Multi-center decomposition of molecular densities: A numerical perspective

TL;DR

This paper evaluates the numerical performance of the LISA method for molecular density partitioning, demonstrating its efficiency and accuracy advantages over other ISA variants across diverse molecules.

Contribution

It systematically derives iterative solvers for LISA and compares its performance with GISA and MBIS, highlighting LISA's improved efficiency and accuracy.

Findings

LISA methods are more numerically efficient than GISA and MBIS.

LISA avoids negative atomic charges in negatively charged molecules.

Elevated entropy in LISA can be mitigated with additional basis functions.

Abstract

In this study, we analyze various Iterative Stockholder Analysis (ISA) methods for molecular density partitioning, focusing on the numerical performance of the recently proposed Linear approximation of Iterative Stockholder Analysis model (LISA) [J. Chem.
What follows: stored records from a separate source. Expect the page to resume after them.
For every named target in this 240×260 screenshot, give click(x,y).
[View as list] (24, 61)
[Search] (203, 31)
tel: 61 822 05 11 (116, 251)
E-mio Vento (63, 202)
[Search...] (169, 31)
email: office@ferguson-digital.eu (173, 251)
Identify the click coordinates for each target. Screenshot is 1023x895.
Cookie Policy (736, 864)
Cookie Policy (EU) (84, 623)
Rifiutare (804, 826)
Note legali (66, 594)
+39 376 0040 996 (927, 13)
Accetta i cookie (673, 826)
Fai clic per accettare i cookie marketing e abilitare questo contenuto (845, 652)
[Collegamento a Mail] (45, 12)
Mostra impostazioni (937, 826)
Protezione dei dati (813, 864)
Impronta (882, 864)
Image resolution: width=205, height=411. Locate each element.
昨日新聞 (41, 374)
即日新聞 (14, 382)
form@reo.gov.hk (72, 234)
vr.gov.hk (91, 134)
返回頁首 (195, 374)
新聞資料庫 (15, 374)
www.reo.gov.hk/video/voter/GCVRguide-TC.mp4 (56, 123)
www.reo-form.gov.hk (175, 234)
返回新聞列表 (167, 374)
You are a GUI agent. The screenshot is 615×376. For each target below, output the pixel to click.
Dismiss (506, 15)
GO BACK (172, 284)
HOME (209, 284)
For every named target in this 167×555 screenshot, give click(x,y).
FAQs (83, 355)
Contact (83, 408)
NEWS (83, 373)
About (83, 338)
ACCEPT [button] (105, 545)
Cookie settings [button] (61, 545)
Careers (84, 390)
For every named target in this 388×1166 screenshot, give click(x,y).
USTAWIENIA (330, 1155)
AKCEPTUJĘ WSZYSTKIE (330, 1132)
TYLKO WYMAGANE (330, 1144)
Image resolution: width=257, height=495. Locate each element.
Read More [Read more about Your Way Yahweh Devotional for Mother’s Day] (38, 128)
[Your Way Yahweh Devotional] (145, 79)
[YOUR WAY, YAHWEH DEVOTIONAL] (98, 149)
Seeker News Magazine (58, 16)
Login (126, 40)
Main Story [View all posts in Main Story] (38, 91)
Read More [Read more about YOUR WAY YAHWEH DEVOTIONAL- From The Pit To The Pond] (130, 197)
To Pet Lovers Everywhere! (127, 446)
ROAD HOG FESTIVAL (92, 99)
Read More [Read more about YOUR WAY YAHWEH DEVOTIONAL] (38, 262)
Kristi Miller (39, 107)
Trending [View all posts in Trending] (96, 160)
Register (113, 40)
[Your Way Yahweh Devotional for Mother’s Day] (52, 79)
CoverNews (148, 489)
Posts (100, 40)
Phys. 156, 164107 (2022)]. We first provide a systematic derivation of various iterative solvers to find the unique LISA solution. In a subsequent systematic numerical study, we evaluate their performance on 48 organic and inorganic, neutral and charged molecules and also compare LISA to two other well-known ISA variants: the Gaussian Iterative Stockholder Analysis (GISA) and Minimum Basis Iterative Stockholder analysis (MBIS). The study reveals that LISA-family methods can offer a numerically more efficient approach with better accuracy compared to the two comparative methods. Moreover, the well-known issue with the MBIS method, where atomic charges obtained for negatively charged molecules are anomalously negative, is not observed in LISA-family methods. Despite the fact that LISA occasionally exhibits elevated entropy as a consequence of the absence of more diffuse basis functions, this issue can be readily mitigated by incorporating additional or integrating supplementary basis functions within the LISA framework. This research provides the foundation for future studies on the efficiency and chemical accuracy of molecular density partitioning schemes.